In Wyoming, state lawmakers rejected a similar bill, but around two dozen other states are considering such measures to have stricter rules.

In Kentucky, state Rep. Lonnie Napier, R-Lancaster, is the bill’s sponsor. He says here is too much fraud in the welfare system and his proposal would help get recipients off illegal drugs.

“People are abusing the system and using say for instance a lot of cases their food stamps and trading them for drugs. It’s just not fair for the taxpayers to have to keep up an illegal drug habit. And also, what I’m trying to do is help families and children that live in the homes where this is going on,” he says.

The legislation has support in both parties and dozens of co-sponsors, including House Speaker Greg Stumbo, D-Prestonsburg. It is scheduled to have a hearing on Thursday, however, House Health and Welfare Committee Chairman Tom Burch, D-Louisville, has only put the bill up for discussion and won’t allow a vote to be taken.

Burch says there are some people who abuse the system, but that most welfare recipients are struggling to stay above water financially and the measure would fail a court challenge.

“The bill quite frankly is unconstitutional,” he says. “On its surface it sounds great: get deadbeats off the taxpayers back. But only a very small percentage of people are abusers of the welfare system. And why would I penalize 97 percent of the people for 3 percent?”

In Florida, the law requires all public assistance applicants be drug tested and the American Civil Liberties Union is challenging the measure in court.

Critics have added the proposal unfairly targets the poor, stigmatizes welfare recipients and could possibly hurt their children. But Napier argues he is trying to help families plagued by drugs and that this law would weed out abuse.

Under Napier’s proposal, adults on welfare would be subject to random testing if probable cause was found by a caseworker. It would give recepients a 60-day grace period to enter a drug treatment program if they test positive and would require those individuals to pay for the test.

After two months, individuals must show evidence of having entered a drug rehab program within two weeks, during which time, benefits may be suspended and transferred to another adult if the individuals have children.

“He’s picking on the poor. He’s not picking on the rich,” says Burch. “Why not have every business that takes government subsidies have their employees tested twice a year? What’s the difference whether you got business welfare or people welfare? I’m not going to single out the poor and have them take the brunt of it.”

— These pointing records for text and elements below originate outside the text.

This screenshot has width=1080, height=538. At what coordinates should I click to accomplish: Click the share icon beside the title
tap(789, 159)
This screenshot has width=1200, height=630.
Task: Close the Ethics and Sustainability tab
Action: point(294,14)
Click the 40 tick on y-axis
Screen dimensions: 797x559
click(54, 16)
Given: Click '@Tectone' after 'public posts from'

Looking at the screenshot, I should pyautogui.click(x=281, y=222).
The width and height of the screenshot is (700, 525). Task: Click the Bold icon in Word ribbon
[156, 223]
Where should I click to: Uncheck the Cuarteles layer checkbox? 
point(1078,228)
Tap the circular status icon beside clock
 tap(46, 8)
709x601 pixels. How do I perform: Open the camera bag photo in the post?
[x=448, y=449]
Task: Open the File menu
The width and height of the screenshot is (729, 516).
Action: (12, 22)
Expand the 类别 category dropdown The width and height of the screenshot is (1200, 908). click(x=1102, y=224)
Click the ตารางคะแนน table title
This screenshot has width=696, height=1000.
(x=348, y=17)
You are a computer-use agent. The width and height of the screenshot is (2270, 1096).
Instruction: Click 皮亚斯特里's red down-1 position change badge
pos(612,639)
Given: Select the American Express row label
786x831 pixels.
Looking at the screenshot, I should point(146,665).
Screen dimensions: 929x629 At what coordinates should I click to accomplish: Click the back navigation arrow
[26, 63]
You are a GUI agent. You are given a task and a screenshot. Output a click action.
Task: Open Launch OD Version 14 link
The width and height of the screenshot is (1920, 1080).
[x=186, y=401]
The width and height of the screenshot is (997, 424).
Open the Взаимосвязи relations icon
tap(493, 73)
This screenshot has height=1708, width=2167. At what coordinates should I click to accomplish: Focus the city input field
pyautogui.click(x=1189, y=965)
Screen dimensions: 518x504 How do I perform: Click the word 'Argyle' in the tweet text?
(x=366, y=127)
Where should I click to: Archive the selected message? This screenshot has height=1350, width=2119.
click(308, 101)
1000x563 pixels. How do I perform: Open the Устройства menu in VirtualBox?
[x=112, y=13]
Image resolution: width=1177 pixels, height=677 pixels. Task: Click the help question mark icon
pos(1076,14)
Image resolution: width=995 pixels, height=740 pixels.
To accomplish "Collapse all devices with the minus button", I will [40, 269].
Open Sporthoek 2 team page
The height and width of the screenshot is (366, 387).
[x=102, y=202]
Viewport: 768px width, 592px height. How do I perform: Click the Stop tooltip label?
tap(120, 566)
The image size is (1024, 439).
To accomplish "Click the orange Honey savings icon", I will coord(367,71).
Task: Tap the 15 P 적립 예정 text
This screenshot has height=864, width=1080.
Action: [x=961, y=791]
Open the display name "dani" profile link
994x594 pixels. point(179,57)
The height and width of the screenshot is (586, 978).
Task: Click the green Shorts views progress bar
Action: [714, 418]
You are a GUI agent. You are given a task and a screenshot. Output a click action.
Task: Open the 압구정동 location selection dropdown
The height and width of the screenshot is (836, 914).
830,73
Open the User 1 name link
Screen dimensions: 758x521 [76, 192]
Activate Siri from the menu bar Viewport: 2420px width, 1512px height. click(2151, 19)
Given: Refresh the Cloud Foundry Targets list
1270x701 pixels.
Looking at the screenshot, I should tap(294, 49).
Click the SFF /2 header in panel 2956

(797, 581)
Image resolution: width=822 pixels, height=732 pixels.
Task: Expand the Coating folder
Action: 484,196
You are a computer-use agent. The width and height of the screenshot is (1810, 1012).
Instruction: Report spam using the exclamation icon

Napier says Kentucky lawmakers would pass his bill in the Democratic-controlled House if Burch gives if a fair chance. He criticized the process and said committee chairman shouldn’t be able to unilaterally block the legislation.

“I’ll tell you I don’t think any one person should have that kind of power. People don’t like that in Washington, they don’t like it in Kentucky and I think it should be heard and an up or down vote taken,” he says.